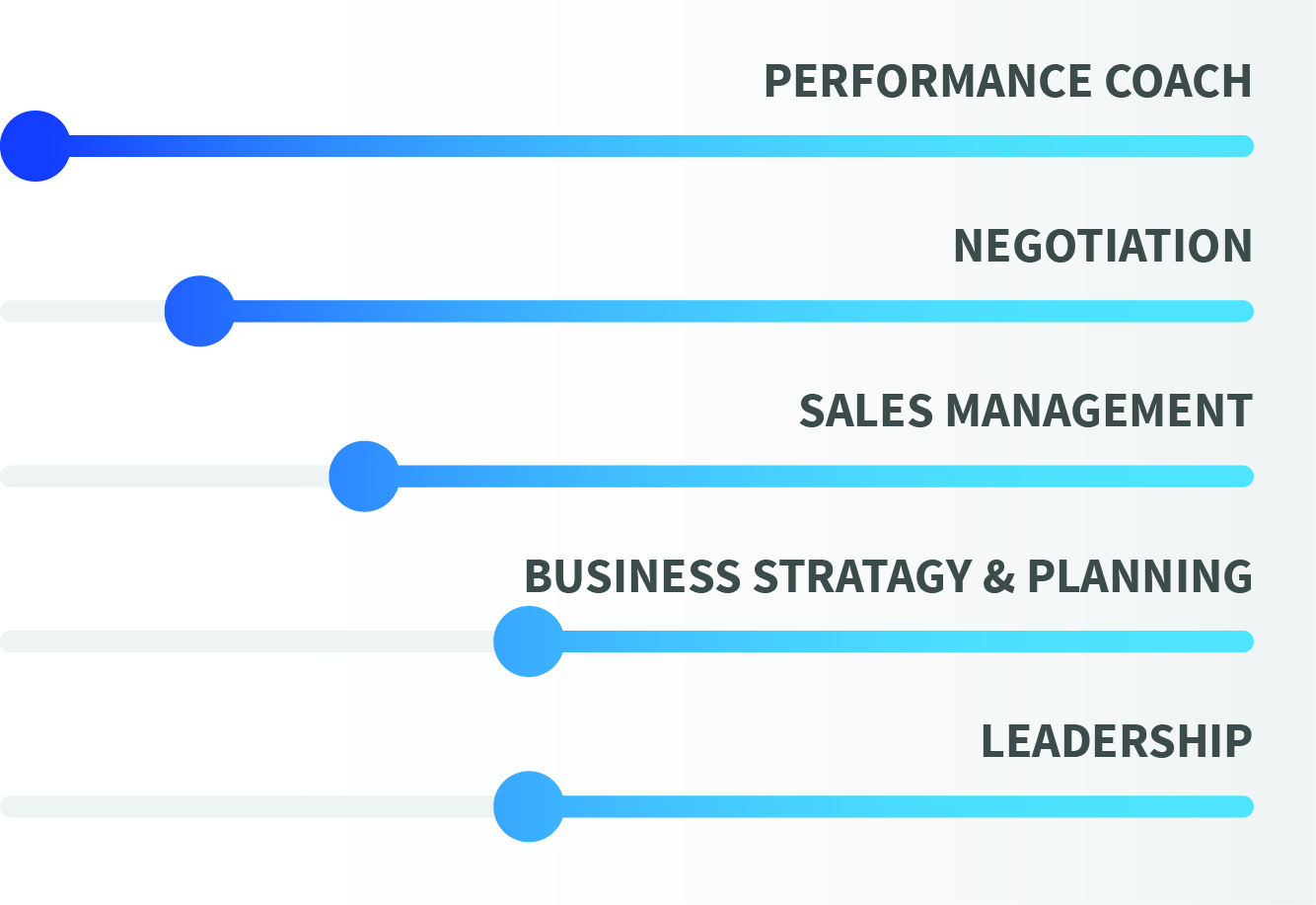Select the SALES MANAGEMENT label
The image size is (1316, 905).
pyautogui.click(x=1025, y=411)
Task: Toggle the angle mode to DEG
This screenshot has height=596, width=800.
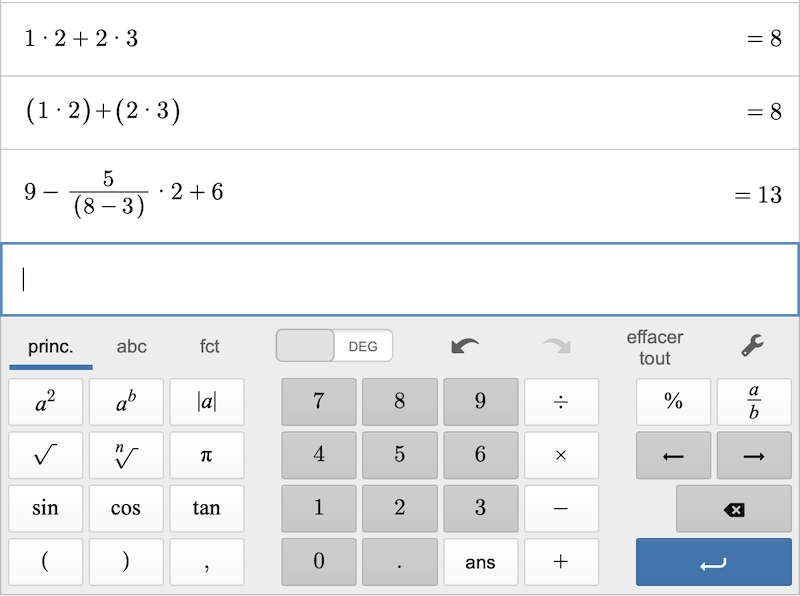Action: 363,346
****************************************
REQUIRED ACTION
Write the lines from the line containing "Task: Toggle the angle mode to DEG" through the last line of the data out again exactly, and only those lines; pictures stay out.

RESPONSE TO THIS EXERCISE
Task: Toggle the angle mode to DEG
This screenshot has height=596, width=800.
Action: 363,346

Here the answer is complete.